Journée internationale de la femme
Deux vies afghanes : Akala qui travaille, Gulsuma qui fuit
(Photo : Anne le Troquer / RFI)
De notre correspondante à Kaboul
Dans son quartier, personne n'est étonné. Akala Rizai rentre chez elle, pour la pause de midi, au volant de sa voiture. Mais en centre-ville, tout le monde se retourne sur son passage. Une double exception à Kaboul : une femme qui conduit et qui travaille. Plus de quatre ans après la chute des talibans, les Afghanes sont toujours majoritairement cantonnées à la maison. « Dès que le président Karzai est arrivé, j’ai jeté ma burqua (voile qui couvre les femmes de la tête aux pieds et qui était obligatoire sous le régime taliban) et j'ai appris à conduire, j'avais besoin de cette liberté », explique cette petite femme ronde, secrétaire de bureau. Mais elle ne veut pas se mettre en valeur : « J'ai la chance d'avoir un mari ouvert d'esprit, même si je ne l'ai pas choisi. »
Gulsuma, non plus, n'a pas eu le choix et sa vie s'est transformée en cauchemar. Orpheline de père, sa mère, malade et sans revenu, l’a vendue 500 dollars à une famille qui cherchait à assurer l'avenir de son fils. « Je n'ai pas su que j'étais mariée, mais il a fallu que j'aille habiter dans une nouvelle famille et alors j'ai compris, raconte la frêle adolescente. Et comme je pleurais, ils m'ont battue. » Selon le dernier rapport de la commission indépendante afghane des droits de l'Homme (AIHRC), 38% des mariages sont arrangés contre la volonté de l'épouse et 57% des femmes sont mariées avant l'âge légal de 16 ans. « Des histoires comme celle de Gulsuma, il y en a des milliers ici, mais c'est un tabou », explique Hangama Anwari de l'AIHRC. Poids des traditions, contrôle social, les femmes des régions méridionales très conservatrices et rurales souffrent le plus. « Brutaliser une femme n'est pas officiellement un crime, mais c'est considéré comme une question familiale, comme c'était le cas en Occident il n'y a pas si longtemps, analyse Paul Greening, du Fonds des Nations unies pour la population (UNFPA). Les femmes afghanes souvent ne sortent jamais de la maison. À qui pourraient-elles en parler ? »

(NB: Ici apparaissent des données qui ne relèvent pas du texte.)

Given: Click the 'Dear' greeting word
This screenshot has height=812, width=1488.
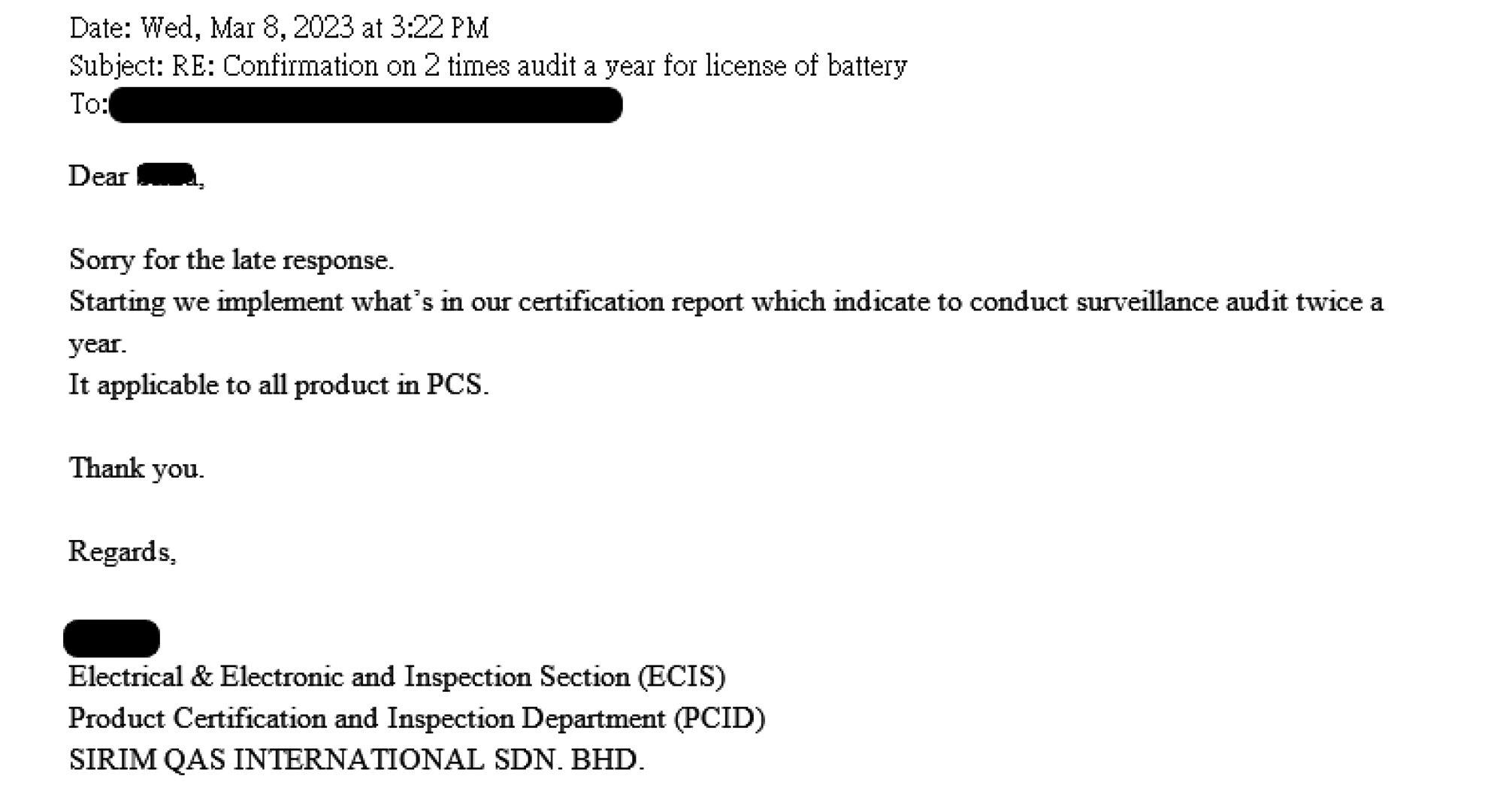Looking at the screenshot, I should pos(98,176).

En 2005, 380 tentatives de suicide par immolation
La solution pour Gulsuma : fuir, quitter cette famille. « Chaque jour je me levais et je priais pour que Dieu me libère de cet enfer ou prenne ma vie, explique-t-elle tirant sur sa chemise pour cacher ses cicatrices sur les bras. Et presque tous les jours, mes belles-sœurs me tapaient, me brûlaient avec l’eau bouillante du thé. » Aujourd'hui elle vit dans un orphelinat et tente d'oublier ce passé en apprenant à lire et à écrire. Mais pour beaucoup les violences durent toute la vie, le divorce n’existe pas. Certaines choisissent de se supprimer. En 2005, l’AIHRC a enregistré 380 tentatives de suicide par immolation, dont 69 ont entraîné la mort. Le corps brûlé, impossible de les proposer en mariage ou, si elles sont déjà unies, elles seront répudiées. Ce choix extrême touche particulièrement celles qui ont connu l'exil au Pakistan ou en Iran pendant la guerre, des pays où elles ont connu une relative liberté.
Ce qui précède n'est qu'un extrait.